Also, what I’m more interested in is what the more financially well-to-do baby-boomer and generation right before them are gonna do now that they are close to retirement if not already retired… Because there’s a lot of them….
Seems like they have more financial resources at their disposable (at least the the early baby-boomers) and will have a decision on either sticking things in cash or cash equivalent ( or sticking into something very volatile like the stock market and possibly (maybe) getting a reasonable return or purchasing RE which I think is somewhere is in between….
If I was a baby boomer retiring, I’d do the cash + buying property thing. Stock market, I wouldn’t want to risk waiting another 10-20 years in case I entered at the wrong time… And sticking everything completely in cash, I wouldn’t want to get eaten alive with inflation.
So i was thinking..*maybe* that’s one the reasons why some folks will still spent $150k in cash on a 1/1 that rents for $1200/month with a $300/month HOA.. Still comes out around 6% I think…. assuming full occupancy which is probably doable in MM given there’s plenty of tech geeks to rent it to)…
(Personally, I wouldn’t because I think I can take on more risk elswhere since I have more time to recover if I fvck up.)

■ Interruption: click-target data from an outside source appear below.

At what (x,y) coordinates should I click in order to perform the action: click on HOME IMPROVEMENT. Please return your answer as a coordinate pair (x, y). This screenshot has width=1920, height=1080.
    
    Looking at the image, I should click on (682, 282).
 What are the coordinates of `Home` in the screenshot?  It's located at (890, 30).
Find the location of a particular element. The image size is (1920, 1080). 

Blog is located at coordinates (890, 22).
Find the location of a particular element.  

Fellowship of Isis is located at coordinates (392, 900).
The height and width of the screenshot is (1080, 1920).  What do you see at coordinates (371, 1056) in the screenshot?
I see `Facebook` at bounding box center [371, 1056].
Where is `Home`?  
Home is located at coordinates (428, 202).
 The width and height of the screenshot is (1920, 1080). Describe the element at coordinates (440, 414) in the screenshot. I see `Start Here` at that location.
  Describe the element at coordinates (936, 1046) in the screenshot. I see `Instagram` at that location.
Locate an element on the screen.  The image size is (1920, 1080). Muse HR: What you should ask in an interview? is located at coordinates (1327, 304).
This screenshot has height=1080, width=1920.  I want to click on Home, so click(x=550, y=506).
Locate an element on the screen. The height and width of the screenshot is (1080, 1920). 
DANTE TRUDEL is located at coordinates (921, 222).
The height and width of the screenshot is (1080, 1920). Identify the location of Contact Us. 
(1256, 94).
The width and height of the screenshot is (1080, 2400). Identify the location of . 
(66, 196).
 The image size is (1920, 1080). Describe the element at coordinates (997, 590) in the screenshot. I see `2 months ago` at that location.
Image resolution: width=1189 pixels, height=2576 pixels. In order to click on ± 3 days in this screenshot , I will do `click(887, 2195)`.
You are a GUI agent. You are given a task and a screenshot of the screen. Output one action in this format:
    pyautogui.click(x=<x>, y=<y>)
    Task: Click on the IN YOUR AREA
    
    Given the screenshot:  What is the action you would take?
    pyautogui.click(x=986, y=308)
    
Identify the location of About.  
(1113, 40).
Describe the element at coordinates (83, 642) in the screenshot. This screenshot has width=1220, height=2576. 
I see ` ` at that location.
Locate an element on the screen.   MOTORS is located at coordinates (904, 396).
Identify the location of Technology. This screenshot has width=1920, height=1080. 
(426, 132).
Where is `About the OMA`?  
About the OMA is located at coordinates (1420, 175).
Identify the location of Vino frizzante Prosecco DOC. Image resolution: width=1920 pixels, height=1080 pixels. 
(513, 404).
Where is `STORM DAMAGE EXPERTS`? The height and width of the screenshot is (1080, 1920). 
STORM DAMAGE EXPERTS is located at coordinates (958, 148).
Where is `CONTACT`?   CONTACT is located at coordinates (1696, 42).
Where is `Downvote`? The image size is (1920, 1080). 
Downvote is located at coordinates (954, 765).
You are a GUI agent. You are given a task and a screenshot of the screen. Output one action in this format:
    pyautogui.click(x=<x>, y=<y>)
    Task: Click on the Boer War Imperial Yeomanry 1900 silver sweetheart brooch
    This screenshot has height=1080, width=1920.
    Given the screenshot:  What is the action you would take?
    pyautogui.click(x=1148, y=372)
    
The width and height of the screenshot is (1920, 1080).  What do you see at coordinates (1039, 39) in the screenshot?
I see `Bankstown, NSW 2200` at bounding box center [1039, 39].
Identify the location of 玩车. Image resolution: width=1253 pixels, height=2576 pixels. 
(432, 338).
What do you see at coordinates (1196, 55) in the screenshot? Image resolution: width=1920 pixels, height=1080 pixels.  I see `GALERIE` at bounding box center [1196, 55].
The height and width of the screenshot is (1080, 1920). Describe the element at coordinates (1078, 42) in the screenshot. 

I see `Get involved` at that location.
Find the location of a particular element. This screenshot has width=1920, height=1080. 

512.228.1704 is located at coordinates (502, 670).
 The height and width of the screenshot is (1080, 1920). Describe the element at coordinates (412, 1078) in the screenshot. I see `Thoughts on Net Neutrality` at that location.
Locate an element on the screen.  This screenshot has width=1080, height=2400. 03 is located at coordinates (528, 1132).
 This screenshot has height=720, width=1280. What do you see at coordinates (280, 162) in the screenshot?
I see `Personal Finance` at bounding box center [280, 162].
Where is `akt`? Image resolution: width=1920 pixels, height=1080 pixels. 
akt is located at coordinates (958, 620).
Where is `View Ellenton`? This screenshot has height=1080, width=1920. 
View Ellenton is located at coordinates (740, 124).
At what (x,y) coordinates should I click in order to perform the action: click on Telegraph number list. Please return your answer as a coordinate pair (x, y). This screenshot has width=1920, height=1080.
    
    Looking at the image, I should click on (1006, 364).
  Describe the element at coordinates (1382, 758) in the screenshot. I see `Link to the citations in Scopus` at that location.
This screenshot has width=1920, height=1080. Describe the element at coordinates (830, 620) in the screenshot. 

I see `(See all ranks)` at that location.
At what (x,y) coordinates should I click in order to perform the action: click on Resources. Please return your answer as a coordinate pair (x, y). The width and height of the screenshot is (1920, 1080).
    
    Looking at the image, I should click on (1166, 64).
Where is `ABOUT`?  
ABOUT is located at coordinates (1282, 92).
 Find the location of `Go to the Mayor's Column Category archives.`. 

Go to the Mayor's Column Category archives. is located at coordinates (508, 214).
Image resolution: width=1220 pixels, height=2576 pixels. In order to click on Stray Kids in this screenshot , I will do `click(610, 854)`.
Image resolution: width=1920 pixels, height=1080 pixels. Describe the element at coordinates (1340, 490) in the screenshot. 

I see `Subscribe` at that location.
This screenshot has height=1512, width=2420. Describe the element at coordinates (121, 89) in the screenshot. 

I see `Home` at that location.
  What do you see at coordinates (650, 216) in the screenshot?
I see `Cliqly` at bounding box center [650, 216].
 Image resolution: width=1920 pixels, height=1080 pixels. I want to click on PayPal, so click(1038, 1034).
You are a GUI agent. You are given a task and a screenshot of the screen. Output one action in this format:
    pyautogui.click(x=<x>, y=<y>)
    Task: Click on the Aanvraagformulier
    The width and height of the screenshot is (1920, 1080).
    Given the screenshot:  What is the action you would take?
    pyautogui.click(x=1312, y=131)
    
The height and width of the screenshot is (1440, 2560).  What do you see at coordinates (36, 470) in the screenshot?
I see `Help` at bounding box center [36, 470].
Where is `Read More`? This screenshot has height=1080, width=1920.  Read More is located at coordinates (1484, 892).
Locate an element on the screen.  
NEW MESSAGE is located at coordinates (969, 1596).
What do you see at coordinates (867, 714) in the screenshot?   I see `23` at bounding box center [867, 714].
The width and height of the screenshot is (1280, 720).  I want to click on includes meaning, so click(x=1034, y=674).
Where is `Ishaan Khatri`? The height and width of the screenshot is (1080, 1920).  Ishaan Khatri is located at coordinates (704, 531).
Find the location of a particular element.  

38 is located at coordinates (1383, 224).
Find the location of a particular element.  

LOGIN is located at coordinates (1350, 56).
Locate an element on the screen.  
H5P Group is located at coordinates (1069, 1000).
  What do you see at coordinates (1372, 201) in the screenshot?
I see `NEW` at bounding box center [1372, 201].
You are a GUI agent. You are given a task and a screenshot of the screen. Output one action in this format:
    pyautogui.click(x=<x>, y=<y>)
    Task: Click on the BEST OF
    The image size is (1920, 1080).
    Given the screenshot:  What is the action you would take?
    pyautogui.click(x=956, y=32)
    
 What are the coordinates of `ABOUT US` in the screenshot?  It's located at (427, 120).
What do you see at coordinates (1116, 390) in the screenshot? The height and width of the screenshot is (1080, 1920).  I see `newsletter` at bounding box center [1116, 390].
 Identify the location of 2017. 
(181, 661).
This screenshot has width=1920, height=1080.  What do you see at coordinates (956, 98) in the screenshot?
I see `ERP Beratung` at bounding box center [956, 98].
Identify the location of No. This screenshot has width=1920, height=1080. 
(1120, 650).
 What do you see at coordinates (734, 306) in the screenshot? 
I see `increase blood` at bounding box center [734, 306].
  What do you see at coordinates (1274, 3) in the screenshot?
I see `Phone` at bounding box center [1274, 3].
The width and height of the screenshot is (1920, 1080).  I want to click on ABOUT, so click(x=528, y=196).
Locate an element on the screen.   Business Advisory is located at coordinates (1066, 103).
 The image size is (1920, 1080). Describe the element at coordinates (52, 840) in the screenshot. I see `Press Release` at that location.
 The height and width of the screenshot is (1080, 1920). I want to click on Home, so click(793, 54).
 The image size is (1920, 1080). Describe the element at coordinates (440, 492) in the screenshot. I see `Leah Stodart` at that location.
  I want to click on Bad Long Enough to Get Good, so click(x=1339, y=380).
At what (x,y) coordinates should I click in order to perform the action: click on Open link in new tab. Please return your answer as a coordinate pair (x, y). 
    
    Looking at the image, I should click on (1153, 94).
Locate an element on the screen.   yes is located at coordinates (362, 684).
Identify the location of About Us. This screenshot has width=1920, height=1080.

Then again WTF do I know….
Damn baby boomers….They get to enjoy all their entitlement benefits that I have to pay for… I won’t ever get the same entitlement benefits when I retire because they will have long run out… And now, on the investment property scene, I have to use my hard earned post-tax dollars (then ones that I didn’t already give to fund their entitlement benefits) to compete for the right to give some stranger a place to live!